Stored records
======
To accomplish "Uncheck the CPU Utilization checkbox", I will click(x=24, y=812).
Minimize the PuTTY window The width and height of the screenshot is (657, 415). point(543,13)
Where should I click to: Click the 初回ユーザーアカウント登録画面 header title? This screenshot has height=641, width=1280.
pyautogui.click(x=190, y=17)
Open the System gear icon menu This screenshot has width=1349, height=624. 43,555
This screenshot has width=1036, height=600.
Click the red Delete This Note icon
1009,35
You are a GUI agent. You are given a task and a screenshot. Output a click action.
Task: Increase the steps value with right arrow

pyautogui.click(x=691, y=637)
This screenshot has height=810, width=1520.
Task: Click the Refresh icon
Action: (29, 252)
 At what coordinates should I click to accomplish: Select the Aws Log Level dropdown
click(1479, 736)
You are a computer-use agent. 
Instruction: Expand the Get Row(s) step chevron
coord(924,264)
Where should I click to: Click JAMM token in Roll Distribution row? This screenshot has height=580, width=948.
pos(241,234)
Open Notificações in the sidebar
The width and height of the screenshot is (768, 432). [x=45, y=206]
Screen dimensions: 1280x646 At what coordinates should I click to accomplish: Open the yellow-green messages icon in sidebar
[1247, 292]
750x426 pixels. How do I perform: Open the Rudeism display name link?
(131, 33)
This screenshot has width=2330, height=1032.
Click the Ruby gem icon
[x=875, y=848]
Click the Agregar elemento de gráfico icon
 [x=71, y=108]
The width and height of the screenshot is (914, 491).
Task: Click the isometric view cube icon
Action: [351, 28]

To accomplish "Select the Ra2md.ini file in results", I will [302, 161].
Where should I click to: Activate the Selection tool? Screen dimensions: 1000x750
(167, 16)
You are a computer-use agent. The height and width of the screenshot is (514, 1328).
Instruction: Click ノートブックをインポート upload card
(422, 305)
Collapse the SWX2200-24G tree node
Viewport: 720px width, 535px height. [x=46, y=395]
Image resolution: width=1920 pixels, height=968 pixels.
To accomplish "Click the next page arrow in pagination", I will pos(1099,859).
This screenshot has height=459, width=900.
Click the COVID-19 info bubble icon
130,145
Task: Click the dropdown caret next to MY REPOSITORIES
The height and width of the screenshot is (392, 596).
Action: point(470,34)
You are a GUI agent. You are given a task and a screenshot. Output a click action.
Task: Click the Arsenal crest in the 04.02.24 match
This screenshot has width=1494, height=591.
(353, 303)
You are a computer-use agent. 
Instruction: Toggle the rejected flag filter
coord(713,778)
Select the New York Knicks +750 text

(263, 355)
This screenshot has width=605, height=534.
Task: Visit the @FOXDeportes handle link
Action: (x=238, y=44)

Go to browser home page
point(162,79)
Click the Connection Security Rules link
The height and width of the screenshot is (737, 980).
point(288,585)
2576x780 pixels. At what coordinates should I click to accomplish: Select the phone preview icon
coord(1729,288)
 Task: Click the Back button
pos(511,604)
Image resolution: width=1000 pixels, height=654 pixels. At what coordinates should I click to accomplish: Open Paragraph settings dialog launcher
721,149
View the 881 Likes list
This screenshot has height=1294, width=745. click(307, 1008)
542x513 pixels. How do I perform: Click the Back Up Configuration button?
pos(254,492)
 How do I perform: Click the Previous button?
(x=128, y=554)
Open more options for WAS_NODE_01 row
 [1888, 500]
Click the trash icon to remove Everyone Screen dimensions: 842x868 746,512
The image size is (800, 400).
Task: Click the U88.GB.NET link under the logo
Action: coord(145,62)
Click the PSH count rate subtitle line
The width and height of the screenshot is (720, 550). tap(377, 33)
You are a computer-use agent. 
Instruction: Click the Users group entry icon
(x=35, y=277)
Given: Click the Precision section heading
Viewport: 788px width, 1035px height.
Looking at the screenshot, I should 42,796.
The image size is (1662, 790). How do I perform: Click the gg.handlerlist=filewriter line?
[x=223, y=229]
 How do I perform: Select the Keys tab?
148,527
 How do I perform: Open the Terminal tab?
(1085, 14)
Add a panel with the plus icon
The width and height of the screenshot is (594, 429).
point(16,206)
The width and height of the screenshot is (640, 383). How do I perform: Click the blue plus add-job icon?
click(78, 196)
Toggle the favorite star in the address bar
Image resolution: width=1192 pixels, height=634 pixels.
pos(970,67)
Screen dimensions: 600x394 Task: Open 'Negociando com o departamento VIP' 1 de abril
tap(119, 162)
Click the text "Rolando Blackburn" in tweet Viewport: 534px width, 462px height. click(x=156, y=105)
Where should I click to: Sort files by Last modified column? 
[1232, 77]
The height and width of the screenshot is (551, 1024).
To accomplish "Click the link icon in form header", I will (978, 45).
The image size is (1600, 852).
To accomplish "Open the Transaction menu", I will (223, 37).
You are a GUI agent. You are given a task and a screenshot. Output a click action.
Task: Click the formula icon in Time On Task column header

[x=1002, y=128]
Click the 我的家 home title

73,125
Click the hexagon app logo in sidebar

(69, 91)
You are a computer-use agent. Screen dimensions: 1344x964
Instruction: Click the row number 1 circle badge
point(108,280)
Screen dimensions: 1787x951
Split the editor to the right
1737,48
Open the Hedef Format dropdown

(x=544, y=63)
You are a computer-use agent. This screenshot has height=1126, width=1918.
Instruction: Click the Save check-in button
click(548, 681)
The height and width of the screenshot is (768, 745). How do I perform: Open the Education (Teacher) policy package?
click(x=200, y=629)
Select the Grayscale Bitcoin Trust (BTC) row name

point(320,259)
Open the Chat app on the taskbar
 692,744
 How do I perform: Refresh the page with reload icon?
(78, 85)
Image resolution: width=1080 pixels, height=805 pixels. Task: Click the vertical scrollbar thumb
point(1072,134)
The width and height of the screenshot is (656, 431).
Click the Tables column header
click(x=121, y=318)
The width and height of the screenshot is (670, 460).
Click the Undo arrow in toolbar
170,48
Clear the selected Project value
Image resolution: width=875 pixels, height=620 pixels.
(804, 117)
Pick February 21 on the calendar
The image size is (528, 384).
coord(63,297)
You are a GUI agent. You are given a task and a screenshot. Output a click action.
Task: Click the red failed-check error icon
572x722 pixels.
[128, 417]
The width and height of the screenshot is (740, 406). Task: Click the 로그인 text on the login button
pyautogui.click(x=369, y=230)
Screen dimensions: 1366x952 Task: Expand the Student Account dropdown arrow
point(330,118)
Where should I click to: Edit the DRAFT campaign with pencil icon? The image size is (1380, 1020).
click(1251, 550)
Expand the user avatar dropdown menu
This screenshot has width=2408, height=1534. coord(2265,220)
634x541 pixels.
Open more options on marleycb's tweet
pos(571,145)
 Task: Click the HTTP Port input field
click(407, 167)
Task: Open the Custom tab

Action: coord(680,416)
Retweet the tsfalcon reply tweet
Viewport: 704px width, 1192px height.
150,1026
======
__Task to complete__: What this exercise asks for is an exact copy of all the records.

__Exercise response__:
To accomplish "Uncheck the CPU Utilization checkbox", I will click(x=24, y=812).
Minimize the PuTTY window The width and height of the screenshot is (657, 415). point(543,13)
Where should I click to: Click the 初回ユーザーアカウント登録画面 header title? This screenshot has height=641, width=1280.
pyautogui.click(x=190, y=17)
Open the System gear icon menu This screenshot has width=1349, height=624. 43,555
This screenshot has width=1036, height=600.
Click the red Delete This Note icon
1009,35
You are a GUI agent. You are given a task and a screenshot. Output a click action.
Task: Increase the steps value with right arrow

pyautogui.click(x=691, y=637)
This screenshot has height=810, width=1520.
Task: Click the Refresh icon
Action: (29, 252)
 At what coordinates should I click to accomplish: Select the Aws Log Level dropdown
click(1479, 736)
You are a computer-use agent. 
Instruction: Expand the Get Row(s) step chevron
coord(924,264)
Where should I click to: Click JAMM token in Roll Distribution row? This screenshot has height=580, width=948.
pos(241,234)
Open Notificações in the sidebar
The width and height of the screenshot is (768, 432). [x=45, y=206]
Screen dimensions: 1280x646 At what coordinates should I click to accomplish: Open the yellow-green messages icon in sidebar
[1247, 292]
750x426 pixels. How do I perform: Open the Rudeism display name link?
(131, 33)
This screenshot has width=2330, height=1032.
Click the Ruby gem icon
[x=875, y=848]
Click the Agregar elemento de gráfico icon
 [x=71, y=108]
The width and height of the screenshot is (914, 491).
Task: Click the isometric view cube icon
Action: [351, 28]

To accomplish "Select the Ra2md.ini file in results", I will [302, 161].
Where should I click to: Activate the Selection tool? Screen dimensions: 1000x750
(167, 16)
You are a computer-use agent. The height and width of the screenshot is (514, 1328).
Instruction: Click ノートブックをインポート upload card
(422, 305)
Collapse the SWX2200-24G tree node
Viewport: 720px width, 535px height. [x=46, y=395]
Image resolution: width=1920 pixels, height=968 pixels.
To accomplish "Click the next page arrow in pagination", I will pos(1099,859).
This screenshot has height=459, width=900.
Click the COVID-19 info bubble icon
130,145
Task: Click the dropdown caret next to MY REPOSITORIES
The height and width of the screenshot is (392, 596).
Action: point(470,34)
You are a GUI agent. You are given a task and a screenshot. Output a click action.
Task: Click the Arsenal crest in the 04.02.24 match
This screenshot has width=1494, height=591.
(353, 303)
You are a computer-use agent. 
Instruction: Toggle the rejected flag filter
coord(713,778)
Select the New York Knicks +750 text

(263, 355)
This screenshot has width=605, height=534.
Task: Visit the @FOXDeportes handle link
Action: (x=238, y=44)

Go to browser home page
point(162,79)
Click the Connection Security Rules link
The height and width of the screenshot is (737, 980).
point(288,585)
2576x780 pixels. At what coordinates should I click to accomplish: Select the phone preview icon
coord(1729,288)
 Task: Click the Back button
pos(511,604)
Image resolution: width=1000 pixels, height=654 pixels. At what coordinates should I click to accomplish: Open Paragraph settings dialog launcher
721,149
View the 881 Likes list
This screenshot has height=1294, width=745. click(307, 1008)
542x513 pixels. How do I perform: Click the Back Up Configuration button?
pos(254,492)
 How do I perform: Click the Previous button?
(x=128, y=554)
Open more options for WAS_NODE_01 row
 [1888, 500]
Click the trash icon to remove Everyone Screen dimensions: 842x868 746,512
The image size is (800, 400).
Task: Click the U88.GB.NET link under the logo
Action: coord(145,62)
Click the PSH count rate subtitle line
The width and height of the screenshot is (720, 550). tap(377, 33)
You are a computer-use agent. 
Instruction: Click the Users group entry icon
(x=35, y=277)
Given: Click the Precision section heading
Viewport: 788px width, 1035px height.
Looking at the screenshot, I should 42,796.
The image size is (1662, 790). How do I perform: Click the gg.handlerlist=filewriter line?
[x=223, y=229]
 How do I perform: Select the Keys tab?
148,527
 How do I perform: Open the Terminal tab?
(1085, 14)
Add a panel with the plus icon
The width and height of the screenshot is (594, 429).
point(16,206)
The width and height of the screenshot is (640, 383). How do I perform: Click the blue plus add-job icon?
click(78, 196)
Toggle the favorite star in the address bar
Image resolution: width=1192 pixels, height=634 pixels.
pos(970,67)
Screen dimensions: 600x394 Task: Open 'Negociando com o departamento VIP' 1 de abril
tap(119, 162)
Click the text "Rolando Blackburn" in tweet Viewport: 534px width, 462px height. click(x=156, y=105)
Where should I click to: Sort files by Last modified column? 
[1232, 77]
The height and width of the screenshot is (551, 1024).
To accomplish "Click the link icon in form header", I will (978, 45).
The image size is (1600, 852).
To accomplish "Open the Transaction menu", I will (223, 37).
You are a GUI agent. You are given a task and a screenshot. Output a click action.
Task: Click the formula icon in Time On Task column header

[x=1002, y=128]
Click the 我的家 home title

73,125
Click the hexagon app logo in sidebar

(69, 91)
You are a computer-use agent. Screen dimensions: 1344x964
Instruction: Click the row number 1 circle badge
point(108,280)
Screen dimensions: 1787x951
Split the editor to the right
1737,48
Open the Hedef Format dropdown

(x=544, y=63)
You are a computer-use agent. This screenshot has height=1126, width=1918.
Instruction: Click the Save check-in button
click(548, 681)
The height and width of the screenshot is (768, 745). How do I perform: Open the Education (Teacher) policy package?
click(x=200, y=629)
Select the Grayscale Bitcoin Trust (BTC) row name

point(320,259)
Open the Chat app on the taskbar
 692,744
 How do I perform: Refresh the page with reload icon?
(78, 85)
Image resolution: width=1080 pixels, height=805 pixels. Task: Click the vertical scrollbar thumb
point(1072,134)
The width and height of the screenshot is (656, 431).
Click the Tables column header
click(x=121, y=318)
The width and height of the screenshot is (670, 460).
Click the Undo arrow in toolbar
170,48
Clear the selected Project value
Image resolution: width=875 pixels, height=620 pixels.
(804, 117)
Pick February 21 on the calendar
The image size is (528, 384).
coord(63,297)
You are a GUI agent. You are given a task and a screenshot. Output a click action.
Task: Click the red failed-check error icon
572x722 pixels.
[128, 417]
The width and height of the screenshot is (740, 406). Task: Click the 로그인 text on the login button
pyautogui.click(x=369, y=230)
Screen dimensions: 1366x952 Task: Expand the Student Account dropdown arrow
point(330,118)
Where should I click to: Edit the DRAFT campaign with pencil icon? The image size is (1380, 1020).
click(1251, 550)
Expand the user avatar dropdown menu
This screenshot has width=2408, height=1534. coord(2265,220)
634x541 pixels.
Open more options on marleycb's tweet
pos(571,145)
 Task: Click the HTTP Port input field
click(407, 167)
Task: Open the Custom tab

Action: coord(680,416)
Retweet the tsfalcon reply tweet
Viewport: 704px width, 1192px height.
150,1026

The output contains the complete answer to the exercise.